Camera Shy? It’s a good question. Reflections on pressing the shutter

Camera Shy_.jpgCamera Shy? (Nottingham England September 2013)

A lot of ongoing discussion in my line of work (street and documentary photography), and a trigger for the occasional heated debate,  centers around these two questions: do people object to being photographed? Are we invading their privacy/space? Good questions, of course, and all of us need to think about them. Not just once either: we need to continue to reflect on these and other questions as the world changes, as we change. Just part of the work of the artist really.

Now, in this photograph (made in Nottingham England a couple of years ago) we see three young women in school uniforms. Two are hiding behind an umbrella, while the third, who has a smile on her face, peeks out from behind her hand. Sort of hiding, sort of not. 

In fact, the two hiding behind the umbrella were also laughing. So, as I moved to make the photograph, I made the judgement that they weren’t really hiding. They were just fooling around. So I pressed the shutter. 

Of course, most people I photograph don’t actually see me, so how can I know whether they would object to being photographed? I do not have the simplistic approach of: “if they don’t object, they are agreeing”, that would make it very easy to do pretty much anything I pleased. I don’t hold at all with that idea. In my view it is unethical and wrong.

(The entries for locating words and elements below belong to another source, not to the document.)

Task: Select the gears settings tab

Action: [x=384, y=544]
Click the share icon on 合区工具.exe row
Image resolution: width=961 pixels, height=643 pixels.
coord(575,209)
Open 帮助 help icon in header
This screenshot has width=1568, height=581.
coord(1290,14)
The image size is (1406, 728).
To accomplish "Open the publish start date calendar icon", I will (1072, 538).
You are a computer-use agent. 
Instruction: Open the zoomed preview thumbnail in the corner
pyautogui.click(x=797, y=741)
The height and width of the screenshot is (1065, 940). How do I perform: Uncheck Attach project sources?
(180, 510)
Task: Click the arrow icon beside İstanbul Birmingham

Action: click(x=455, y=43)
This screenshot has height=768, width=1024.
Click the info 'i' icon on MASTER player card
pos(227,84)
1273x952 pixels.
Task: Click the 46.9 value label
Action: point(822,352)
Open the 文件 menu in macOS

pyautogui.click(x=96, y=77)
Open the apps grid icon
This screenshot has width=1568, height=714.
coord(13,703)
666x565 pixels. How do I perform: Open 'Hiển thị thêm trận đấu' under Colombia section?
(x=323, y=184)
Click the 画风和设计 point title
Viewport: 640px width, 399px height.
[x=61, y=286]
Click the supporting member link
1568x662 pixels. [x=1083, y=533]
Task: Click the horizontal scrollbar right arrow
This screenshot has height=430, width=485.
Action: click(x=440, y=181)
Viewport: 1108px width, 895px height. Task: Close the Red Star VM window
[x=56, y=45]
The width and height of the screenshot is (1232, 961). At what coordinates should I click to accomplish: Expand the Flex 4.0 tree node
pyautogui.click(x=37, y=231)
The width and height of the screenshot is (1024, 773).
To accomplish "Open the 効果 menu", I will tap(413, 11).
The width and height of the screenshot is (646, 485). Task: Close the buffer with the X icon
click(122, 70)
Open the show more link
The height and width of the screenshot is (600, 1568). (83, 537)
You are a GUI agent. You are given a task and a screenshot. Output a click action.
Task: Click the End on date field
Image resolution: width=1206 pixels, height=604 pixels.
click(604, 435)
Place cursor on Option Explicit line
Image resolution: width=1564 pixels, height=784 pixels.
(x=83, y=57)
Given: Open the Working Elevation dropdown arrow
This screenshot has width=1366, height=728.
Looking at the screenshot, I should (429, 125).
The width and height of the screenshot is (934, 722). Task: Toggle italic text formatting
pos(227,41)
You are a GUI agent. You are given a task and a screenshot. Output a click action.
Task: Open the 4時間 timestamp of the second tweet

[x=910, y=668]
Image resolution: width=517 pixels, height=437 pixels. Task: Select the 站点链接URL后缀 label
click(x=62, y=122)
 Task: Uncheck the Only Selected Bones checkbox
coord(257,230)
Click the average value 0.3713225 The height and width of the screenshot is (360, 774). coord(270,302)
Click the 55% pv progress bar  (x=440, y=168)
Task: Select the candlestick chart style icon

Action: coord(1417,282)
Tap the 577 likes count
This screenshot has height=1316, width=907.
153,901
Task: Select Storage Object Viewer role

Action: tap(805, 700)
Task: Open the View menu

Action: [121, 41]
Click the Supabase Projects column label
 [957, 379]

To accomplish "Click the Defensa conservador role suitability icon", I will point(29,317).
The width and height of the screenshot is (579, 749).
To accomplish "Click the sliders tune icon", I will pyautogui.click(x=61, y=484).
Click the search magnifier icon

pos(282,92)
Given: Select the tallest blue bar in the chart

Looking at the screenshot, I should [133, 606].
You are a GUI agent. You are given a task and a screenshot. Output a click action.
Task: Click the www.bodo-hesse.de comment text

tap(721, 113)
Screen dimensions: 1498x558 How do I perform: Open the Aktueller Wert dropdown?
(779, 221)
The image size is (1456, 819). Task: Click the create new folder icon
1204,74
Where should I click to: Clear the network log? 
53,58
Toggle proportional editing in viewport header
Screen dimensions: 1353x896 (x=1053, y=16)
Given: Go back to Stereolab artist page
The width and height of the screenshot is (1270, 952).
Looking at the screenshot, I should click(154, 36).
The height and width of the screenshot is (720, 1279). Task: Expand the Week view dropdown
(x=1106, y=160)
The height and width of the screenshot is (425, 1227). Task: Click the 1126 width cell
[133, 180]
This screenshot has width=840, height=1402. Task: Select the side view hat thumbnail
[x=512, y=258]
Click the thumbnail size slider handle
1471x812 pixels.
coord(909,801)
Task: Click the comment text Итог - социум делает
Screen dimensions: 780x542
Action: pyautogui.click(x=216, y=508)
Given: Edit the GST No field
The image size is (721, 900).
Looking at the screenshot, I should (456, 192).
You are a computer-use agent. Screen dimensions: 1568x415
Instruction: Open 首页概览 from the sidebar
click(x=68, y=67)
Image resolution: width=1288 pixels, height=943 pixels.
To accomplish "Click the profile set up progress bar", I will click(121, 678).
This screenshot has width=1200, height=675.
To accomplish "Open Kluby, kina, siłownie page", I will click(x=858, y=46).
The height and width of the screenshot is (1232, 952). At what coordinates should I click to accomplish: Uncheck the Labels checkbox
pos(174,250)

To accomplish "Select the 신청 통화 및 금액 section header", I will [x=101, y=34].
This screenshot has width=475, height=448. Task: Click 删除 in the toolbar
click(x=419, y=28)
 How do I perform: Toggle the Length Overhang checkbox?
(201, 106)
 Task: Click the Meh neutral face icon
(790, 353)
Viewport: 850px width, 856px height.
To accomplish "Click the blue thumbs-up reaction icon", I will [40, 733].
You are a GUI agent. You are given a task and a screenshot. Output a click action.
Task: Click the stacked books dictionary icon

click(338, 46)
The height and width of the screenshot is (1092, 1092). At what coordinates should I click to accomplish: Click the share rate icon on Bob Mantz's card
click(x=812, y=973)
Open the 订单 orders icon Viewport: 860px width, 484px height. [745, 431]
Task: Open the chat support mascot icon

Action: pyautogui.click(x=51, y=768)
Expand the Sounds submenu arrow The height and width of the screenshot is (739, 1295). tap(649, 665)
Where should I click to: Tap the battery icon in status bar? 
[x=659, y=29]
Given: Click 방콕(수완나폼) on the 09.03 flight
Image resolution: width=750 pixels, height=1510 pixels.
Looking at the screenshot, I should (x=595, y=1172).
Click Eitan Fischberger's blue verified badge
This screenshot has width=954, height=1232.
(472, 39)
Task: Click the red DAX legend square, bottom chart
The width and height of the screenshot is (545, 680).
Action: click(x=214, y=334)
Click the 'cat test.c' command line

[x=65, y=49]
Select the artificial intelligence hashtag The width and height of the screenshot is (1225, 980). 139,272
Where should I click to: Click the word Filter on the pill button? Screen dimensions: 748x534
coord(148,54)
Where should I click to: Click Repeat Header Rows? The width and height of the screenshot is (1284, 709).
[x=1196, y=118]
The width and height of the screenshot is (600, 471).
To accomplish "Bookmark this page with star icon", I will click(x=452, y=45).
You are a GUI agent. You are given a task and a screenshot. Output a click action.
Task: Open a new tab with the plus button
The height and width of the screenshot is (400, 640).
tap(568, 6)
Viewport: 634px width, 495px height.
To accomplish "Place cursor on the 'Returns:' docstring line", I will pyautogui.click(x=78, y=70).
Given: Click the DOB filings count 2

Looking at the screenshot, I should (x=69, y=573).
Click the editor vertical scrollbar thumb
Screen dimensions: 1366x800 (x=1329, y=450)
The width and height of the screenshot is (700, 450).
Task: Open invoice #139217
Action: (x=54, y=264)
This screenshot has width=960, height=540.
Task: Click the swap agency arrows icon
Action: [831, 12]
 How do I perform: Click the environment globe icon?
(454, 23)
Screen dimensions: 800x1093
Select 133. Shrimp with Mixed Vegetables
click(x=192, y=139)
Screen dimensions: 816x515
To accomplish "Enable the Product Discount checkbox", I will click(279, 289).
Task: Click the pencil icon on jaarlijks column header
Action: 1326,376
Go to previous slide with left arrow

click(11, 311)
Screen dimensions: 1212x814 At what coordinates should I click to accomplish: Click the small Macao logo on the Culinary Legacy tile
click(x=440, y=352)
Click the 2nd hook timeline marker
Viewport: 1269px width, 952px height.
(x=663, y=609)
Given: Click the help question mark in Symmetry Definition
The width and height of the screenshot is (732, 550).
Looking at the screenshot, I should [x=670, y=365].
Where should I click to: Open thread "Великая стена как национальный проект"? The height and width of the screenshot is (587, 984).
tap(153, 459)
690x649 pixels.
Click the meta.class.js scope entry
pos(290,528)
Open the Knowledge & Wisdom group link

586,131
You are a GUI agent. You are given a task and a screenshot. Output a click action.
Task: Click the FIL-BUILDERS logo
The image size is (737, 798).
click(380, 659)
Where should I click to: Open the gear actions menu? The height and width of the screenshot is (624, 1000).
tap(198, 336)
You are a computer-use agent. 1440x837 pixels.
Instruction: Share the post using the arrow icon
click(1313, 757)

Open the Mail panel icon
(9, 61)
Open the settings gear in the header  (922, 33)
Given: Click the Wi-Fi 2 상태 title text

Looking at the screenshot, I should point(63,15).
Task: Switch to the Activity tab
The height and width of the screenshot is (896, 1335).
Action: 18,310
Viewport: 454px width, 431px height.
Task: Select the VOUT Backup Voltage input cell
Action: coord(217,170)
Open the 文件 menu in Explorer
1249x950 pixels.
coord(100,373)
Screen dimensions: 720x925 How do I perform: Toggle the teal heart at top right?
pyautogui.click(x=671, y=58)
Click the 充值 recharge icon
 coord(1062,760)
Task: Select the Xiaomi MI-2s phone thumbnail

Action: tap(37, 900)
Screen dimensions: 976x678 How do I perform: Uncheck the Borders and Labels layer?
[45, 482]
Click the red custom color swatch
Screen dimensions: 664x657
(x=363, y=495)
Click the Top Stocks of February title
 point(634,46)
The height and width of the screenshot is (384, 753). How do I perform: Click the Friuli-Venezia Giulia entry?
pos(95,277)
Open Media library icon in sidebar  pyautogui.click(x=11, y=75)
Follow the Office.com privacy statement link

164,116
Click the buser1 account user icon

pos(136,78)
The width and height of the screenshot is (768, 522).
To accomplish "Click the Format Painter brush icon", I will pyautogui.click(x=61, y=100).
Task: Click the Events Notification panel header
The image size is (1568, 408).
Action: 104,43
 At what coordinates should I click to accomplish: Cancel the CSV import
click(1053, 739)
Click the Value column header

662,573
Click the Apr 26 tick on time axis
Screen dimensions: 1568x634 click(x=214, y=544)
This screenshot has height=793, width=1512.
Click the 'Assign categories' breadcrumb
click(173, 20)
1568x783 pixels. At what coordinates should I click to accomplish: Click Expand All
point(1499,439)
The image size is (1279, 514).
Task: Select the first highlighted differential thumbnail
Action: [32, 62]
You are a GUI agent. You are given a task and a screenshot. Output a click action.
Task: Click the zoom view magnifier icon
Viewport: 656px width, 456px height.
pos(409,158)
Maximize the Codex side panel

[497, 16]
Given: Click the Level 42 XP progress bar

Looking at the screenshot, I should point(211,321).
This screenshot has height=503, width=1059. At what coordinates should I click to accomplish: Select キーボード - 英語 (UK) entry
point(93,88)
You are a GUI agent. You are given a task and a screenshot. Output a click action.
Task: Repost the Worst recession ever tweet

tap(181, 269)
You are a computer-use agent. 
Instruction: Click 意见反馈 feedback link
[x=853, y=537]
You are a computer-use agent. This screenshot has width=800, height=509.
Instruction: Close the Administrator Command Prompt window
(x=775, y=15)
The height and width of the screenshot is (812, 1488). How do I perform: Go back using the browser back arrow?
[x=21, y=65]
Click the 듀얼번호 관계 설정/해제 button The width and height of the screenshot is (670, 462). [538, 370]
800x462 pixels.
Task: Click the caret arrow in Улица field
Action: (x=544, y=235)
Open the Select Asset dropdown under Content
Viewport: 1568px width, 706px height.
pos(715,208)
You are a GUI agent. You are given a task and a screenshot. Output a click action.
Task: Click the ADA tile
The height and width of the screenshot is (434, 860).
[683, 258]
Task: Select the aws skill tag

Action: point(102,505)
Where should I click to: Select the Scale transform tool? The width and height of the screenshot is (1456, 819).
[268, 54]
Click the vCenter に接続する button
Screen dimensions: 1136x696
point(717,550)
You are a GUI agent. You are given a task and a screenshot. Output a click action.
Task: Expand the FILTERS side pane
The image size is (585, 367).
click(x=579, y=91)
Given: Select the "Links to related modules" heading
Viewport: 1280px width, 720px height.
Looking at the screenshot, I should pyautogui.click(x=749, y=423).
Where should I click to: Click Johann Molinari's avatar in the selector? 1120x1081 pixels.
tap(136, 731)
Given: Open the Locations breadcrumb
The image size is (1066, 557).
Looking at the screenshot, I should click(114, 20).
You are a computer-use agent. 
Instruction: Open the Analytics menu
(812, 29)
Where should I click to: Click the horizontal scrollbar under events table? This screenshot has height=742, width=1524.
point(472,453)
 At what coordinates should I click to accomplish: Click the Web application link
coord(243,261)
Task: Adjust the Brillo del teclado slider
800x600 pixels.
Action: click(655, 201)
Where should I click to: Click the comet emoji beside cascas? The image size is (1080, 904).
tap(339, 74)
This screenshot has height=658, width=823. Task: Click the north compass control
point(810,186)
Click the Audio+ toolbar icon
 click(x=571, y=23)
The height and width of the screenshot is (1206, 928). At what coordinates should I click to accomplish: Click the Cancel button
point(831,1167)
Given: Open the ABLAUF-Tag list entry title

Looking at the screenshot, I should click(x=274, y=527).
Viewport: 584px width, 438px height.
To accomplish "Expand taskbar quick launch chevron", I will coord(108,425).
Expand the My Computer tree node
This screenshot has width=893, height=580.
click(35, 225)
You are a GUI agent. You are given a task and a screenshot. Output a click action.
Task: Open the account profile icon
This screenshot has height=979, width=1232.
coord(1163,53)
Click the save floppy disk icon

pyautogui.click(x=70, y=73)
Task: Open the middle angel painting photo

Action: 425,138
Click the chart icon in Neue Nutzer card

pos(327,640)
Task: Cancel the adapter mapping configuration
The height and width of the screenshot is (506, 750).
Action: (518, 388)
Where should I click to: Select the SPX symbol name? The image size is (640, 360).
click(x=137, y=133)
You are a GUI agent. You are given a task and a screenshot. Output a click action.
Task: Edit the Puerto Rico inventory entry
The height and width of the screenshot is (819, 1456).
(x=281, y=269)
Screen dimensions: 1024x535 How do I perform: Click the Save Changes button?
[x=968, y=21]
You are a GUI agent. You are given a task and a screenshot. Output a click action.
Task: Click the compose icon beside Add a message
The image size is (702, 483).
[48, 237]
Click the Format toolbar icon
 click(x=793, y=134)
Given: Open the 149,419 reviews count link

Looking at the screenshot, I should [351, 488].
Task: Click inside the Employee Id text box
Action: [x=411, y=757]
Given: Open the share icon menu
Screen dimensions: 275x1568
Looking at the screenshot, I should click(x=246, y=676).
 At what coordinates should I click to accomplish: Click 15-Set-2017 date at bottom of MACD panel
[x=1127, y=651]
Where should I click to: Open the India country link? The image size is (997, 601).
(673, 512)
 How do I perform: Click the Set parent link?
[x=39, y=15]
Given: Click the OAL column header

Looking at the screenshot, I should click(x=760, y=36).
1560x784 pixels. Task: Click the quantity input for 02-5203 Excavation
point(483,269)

No, it’s more subtle than that. It is more about intuition and being fully present right in the moment. If I am truly right there and then (as I like to say) I just know if a person would object or would approve of being photographed.

The great humanist photographer and poet (among many other things) Abraham Menashe talks about waiting to “be invited” to make the photograph. It’s about being there as I say, right in the moment and suspending judgement, and waiting. I can’t count the number of times when I’ve put the camera to my eye, framed what looks like a great photograph of a person who hasn’t seen me, only to put the camera down again. I usually don’t know why; it just happens that way. I haven’t been invited. At some level, that person and I have connected and they haven’t invited me; they have not given me permission to make their photograph. 

In this image it was an easy decision; the choice obvious. It isn’t always so. But, If I am fully present, suspend judgement and approach the work with compassion, love and empathy, then usually the answer makes itself known. Do I always get it right? Of course not. But, like everything else in life, it is one’s intention that is of key importance. And with practice comes more and more success and the joy of a shared moment between me and the people I photograph, whether they “know” I’m there or not.